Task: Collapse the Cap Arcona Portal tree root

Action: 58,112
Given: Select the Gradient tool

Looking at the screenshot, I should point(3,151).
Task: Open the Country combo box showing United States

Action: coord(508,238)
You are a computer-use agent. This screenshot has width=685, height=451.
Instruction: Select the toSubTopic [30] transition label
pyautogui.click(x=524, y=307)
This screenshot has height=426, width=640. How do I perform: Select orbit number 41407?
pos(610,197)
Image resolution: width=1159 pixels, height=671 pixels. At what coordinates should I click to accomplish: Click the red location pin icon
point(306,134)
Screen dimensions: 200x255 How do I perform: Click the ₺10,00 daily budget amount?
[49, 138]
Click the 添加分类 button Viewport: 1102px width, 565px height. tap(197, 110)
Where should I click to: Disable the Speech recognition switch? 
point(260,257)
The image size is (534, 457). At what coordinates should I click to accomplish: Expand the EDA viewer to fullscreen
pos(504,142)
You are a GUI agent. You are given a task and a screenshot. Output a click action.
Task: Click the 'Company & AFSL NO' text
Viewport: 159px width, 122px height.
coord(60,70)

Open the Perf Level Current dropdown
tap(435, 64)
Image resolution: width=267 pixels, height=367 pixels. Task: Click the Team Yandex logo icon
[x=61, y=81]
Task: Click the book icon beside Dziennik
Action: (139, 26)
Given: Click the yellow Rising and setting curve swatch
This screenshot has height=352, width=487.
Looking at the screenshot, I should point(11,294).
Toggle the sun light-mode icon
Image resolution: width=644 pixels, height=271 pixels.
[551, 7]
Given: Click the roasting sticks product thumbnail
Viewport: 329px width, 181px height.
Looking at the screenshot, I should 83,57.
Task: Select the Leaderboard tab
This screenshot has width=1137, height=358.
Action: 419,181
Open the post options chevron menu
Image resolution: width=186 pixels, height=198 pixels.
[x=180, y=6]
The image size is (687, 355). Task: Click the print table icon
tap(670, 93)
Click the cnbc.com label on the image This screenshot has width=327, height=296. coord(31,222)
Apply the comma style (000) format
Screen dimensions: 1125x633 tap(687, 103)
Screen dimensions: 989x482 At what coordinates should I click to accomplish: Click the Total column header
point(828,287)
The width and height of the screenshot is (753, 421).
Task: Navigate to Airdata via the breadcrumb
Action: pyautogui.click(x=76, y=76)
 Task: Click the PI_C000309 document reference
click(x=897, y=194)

_Exercise brief_: Please return all of the records exactly.

_Exercise result_:
Task: Collapse the Cap Arcona Portal tree root

Action: 58,112
Given: Select the Gradient tool

Looking at the screenshot, I should point(3,151).
Task: Open the Country combo box showing United States

Action: coord(508,238)
You are a computer-use agent. This screenshot has width=685, height=451.
Instruction: Select the toSubTopic [30] transition label
pyautogui.click(x=524, y=307)
This screenshot has height=426, width=640. How do I perform: Select orbit number 41407?
pos(610,197)
Image resolution: width=1159 pixels, height=671 pixels. At what coordinates should I click to accomplish: Click the red location pin icon
point(306,134)
Screen dimensions: 200x255 How do I perform: Click the ₺10,00 daily budget amount?
[49, 138]
Click the 添加分类 button Viewport: 1102px width, 565px height. tap(197, 110)
Where should I click to: Disable the Speech recognition switch? 
point(260,257)
The image size is (534, 457). At what coordinates should I click to accomplish: Expand the EDA viewer to fullscreen
pos(504,142)
You are a GUI agent. You are given a task and a screenshot. Output a click action.
Task: Click the 'Company & AFSL NO' text
Viewport: 159px width, 122px height.
coord(60,70)

Open the Perf Level Current dropdown
tap(435, 64)
Image resolution: width=267 pixels, height=367 pixels. Task: Click the Team Yandex logo icon
[x=61, y=81]
Task: Click the book icon beside Dziennik
Action: (139, 26)
Given: Click the yellow Rising and setting curve swatch
This screenshot has height=352, width=487.
Looking at the screenshot, I should point(11,294).
Toggle the sun light-mode icon
Image resolution: width=644 pixels, height=271 pixels.
[551, 7]
Given: Click the roasting sticks product thumbnail
Viewport: 329px width, 181px height.
Looking at the screenshot, I should 83,57.
Task: Select the Leaderboard tab
This screenshot has width=1137, height=358.
Action: 419,181
Open the post options chevron menu
Image resolution: width=186 pixels, height=198 pixels.
[x=180, y=6]
The image size is (687, 355). Task: Click the print table icon
tap(670, 93)
Click the cnbc.com label on the image This screenshot has width=327, height=296. coord(31,222)
Apply the comma style (000) format
Screen dimensions: 1125x633 tap(687, 103)
Screen dimensions: 989x482 At what coordinates should I click to accomplish: Click the Total column header
point(828,287)
The width and height of the screenshot is (753, 421).
Task: Navigate to Airdata via the breadcrumb
Action: pyautogui.click(x=76, y=76)
 Task: Click the PI_C000309 document reference
click(x=897, y=194)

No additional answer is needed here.